Dataset extract Start Marker

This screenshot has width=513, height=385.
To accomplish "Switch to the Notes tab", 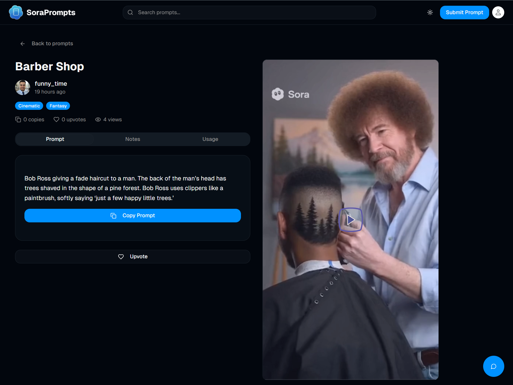I will 133,139.
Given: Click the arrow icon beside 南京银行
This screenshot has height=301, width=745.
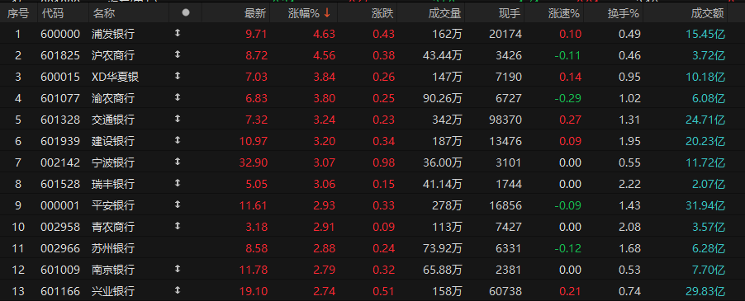Looking at the screenshot, I should tap(178, 269).
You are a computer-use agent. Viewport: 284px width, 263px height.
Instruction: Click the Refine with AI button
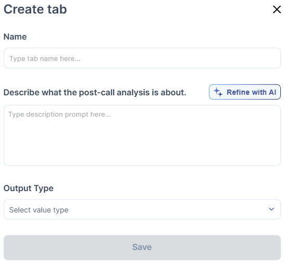pyautogui.click(x=245, y=92)
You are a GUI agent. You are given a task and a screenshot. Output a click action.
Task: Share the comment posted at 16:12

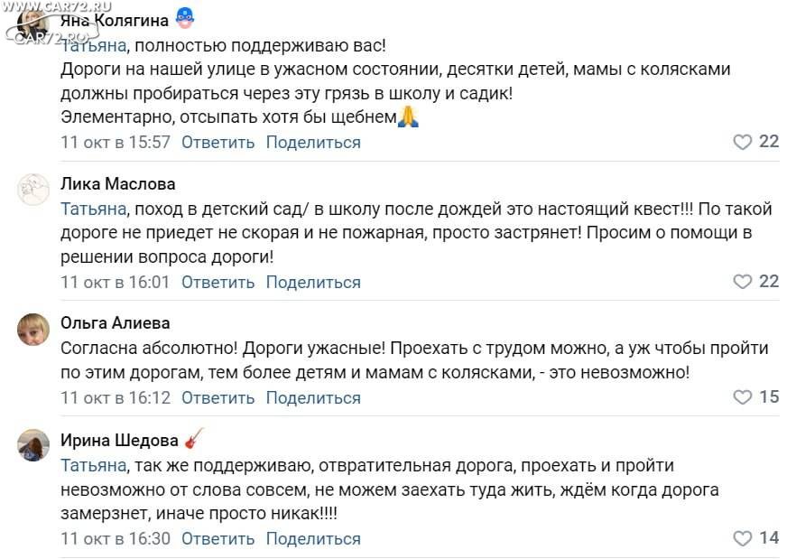313,398
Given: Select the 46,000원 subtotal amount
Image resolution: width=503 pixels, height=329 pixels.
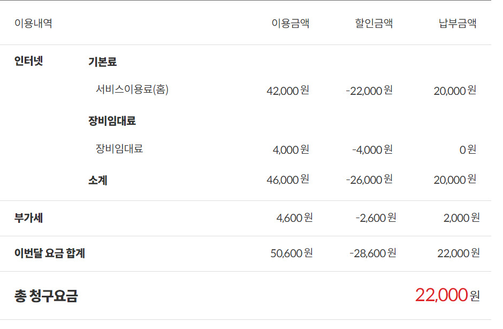Looking at the screenshot, I should 288,180.
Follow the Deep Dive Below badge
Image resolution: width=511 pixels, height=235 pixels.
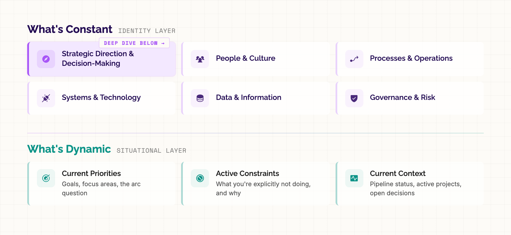(x=134, y=43)
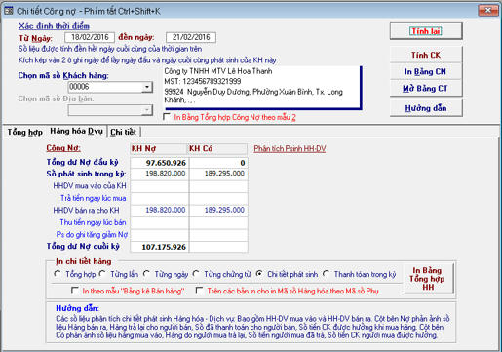Screen dimensions: 502x352
Task: Select the Tổng hợp radio option
Action: [x=58, y=274]
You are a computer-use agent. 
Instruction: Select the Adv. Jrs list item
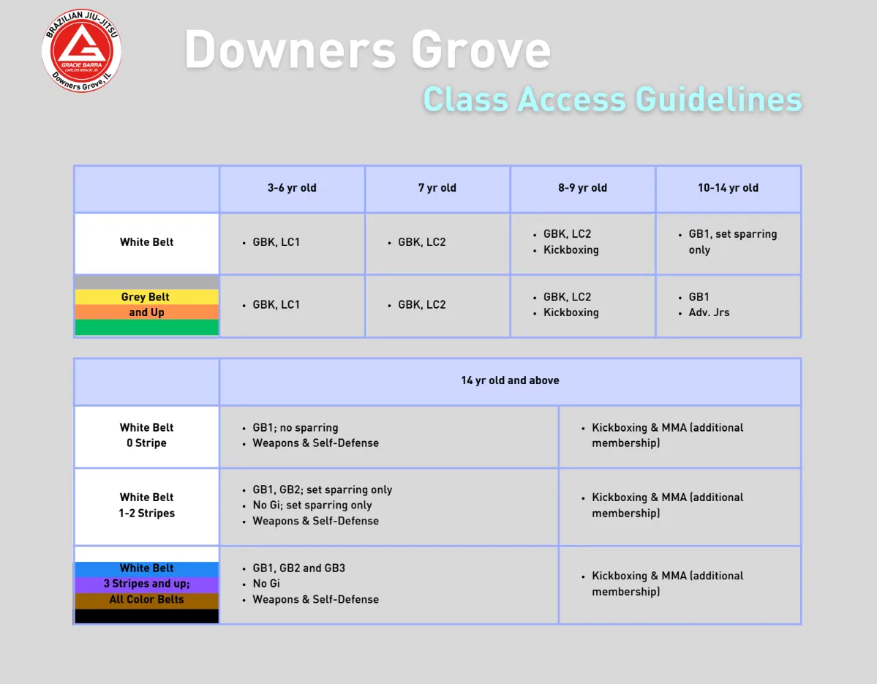pos(708,312)
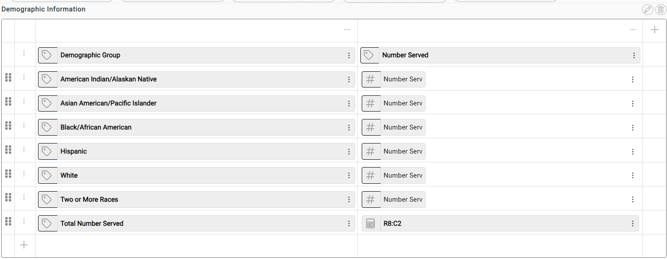Screen dimensions: 667x259
Task: Open kebab menu of R8:C2 formula cell
Action: tap(632, 224)
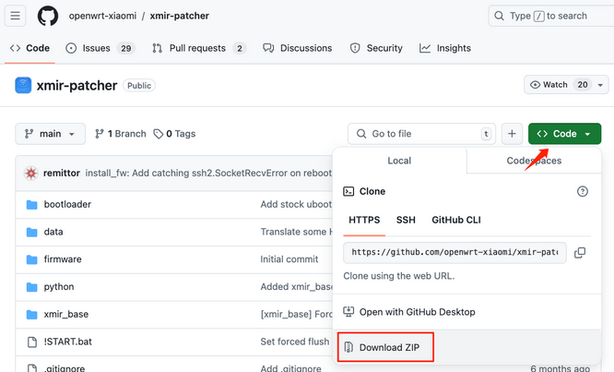The width and height of the screenshot is (614, 372).
Task: Expand the Watch dropdown arrow
Action: pyautogui.click(x=600, y=85)
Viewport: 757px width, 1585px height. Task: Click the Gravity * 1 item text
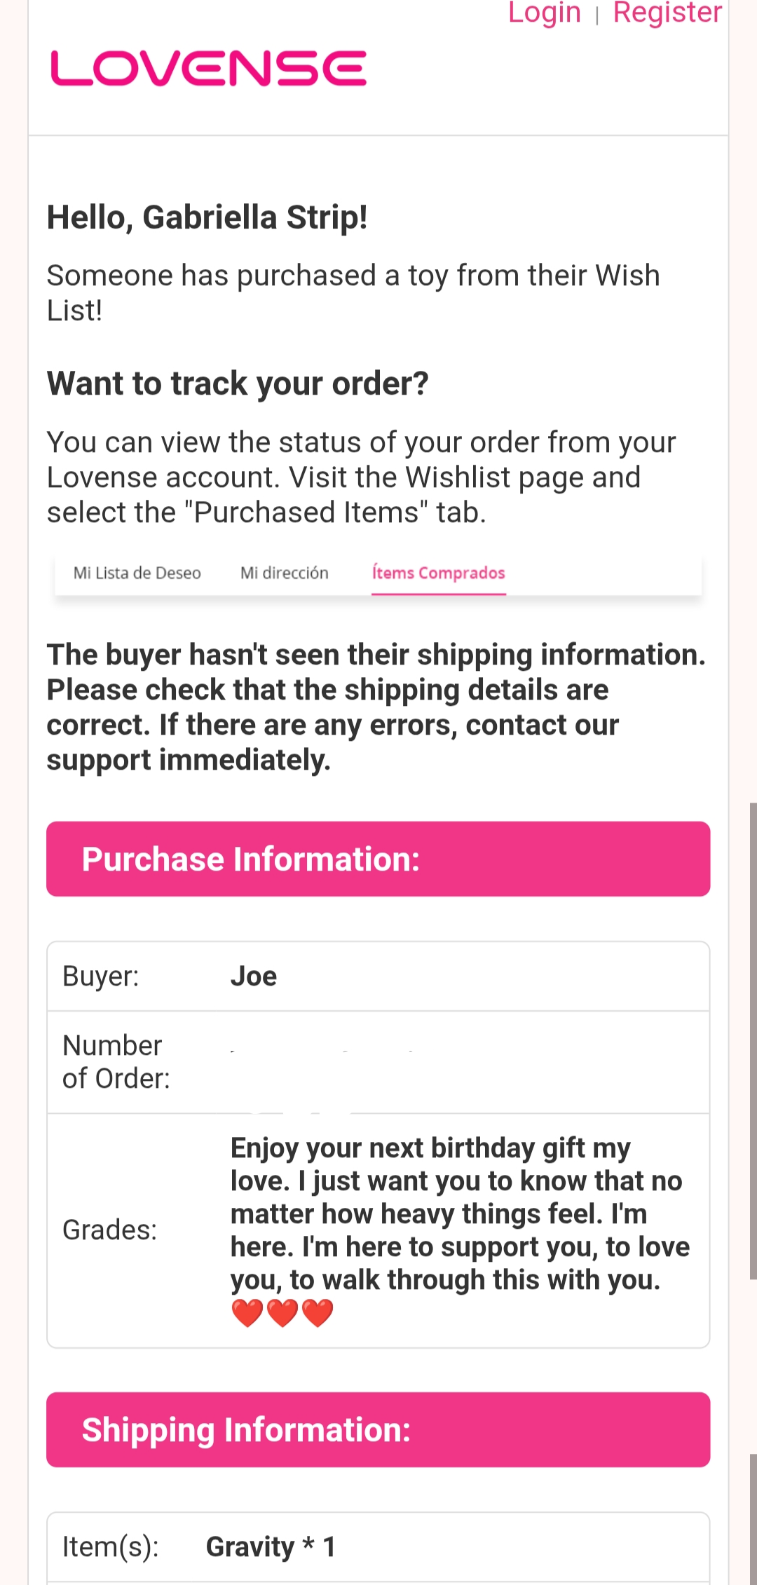(271, 1546)
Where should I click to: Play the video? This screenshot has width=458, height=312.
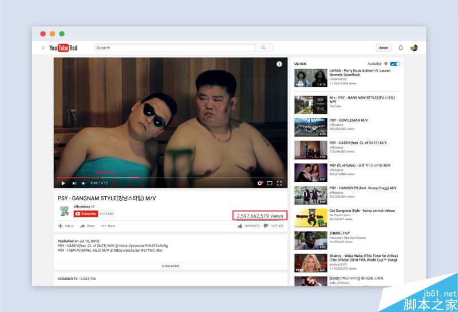[x=63, y=183]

Dataset extract End Marker

Your task is to find each line in the entries that contains the string "computer" and copy it.

You are a computer-use agent. Viewport: 284px width, 263px height.
You are a computer-use agent. 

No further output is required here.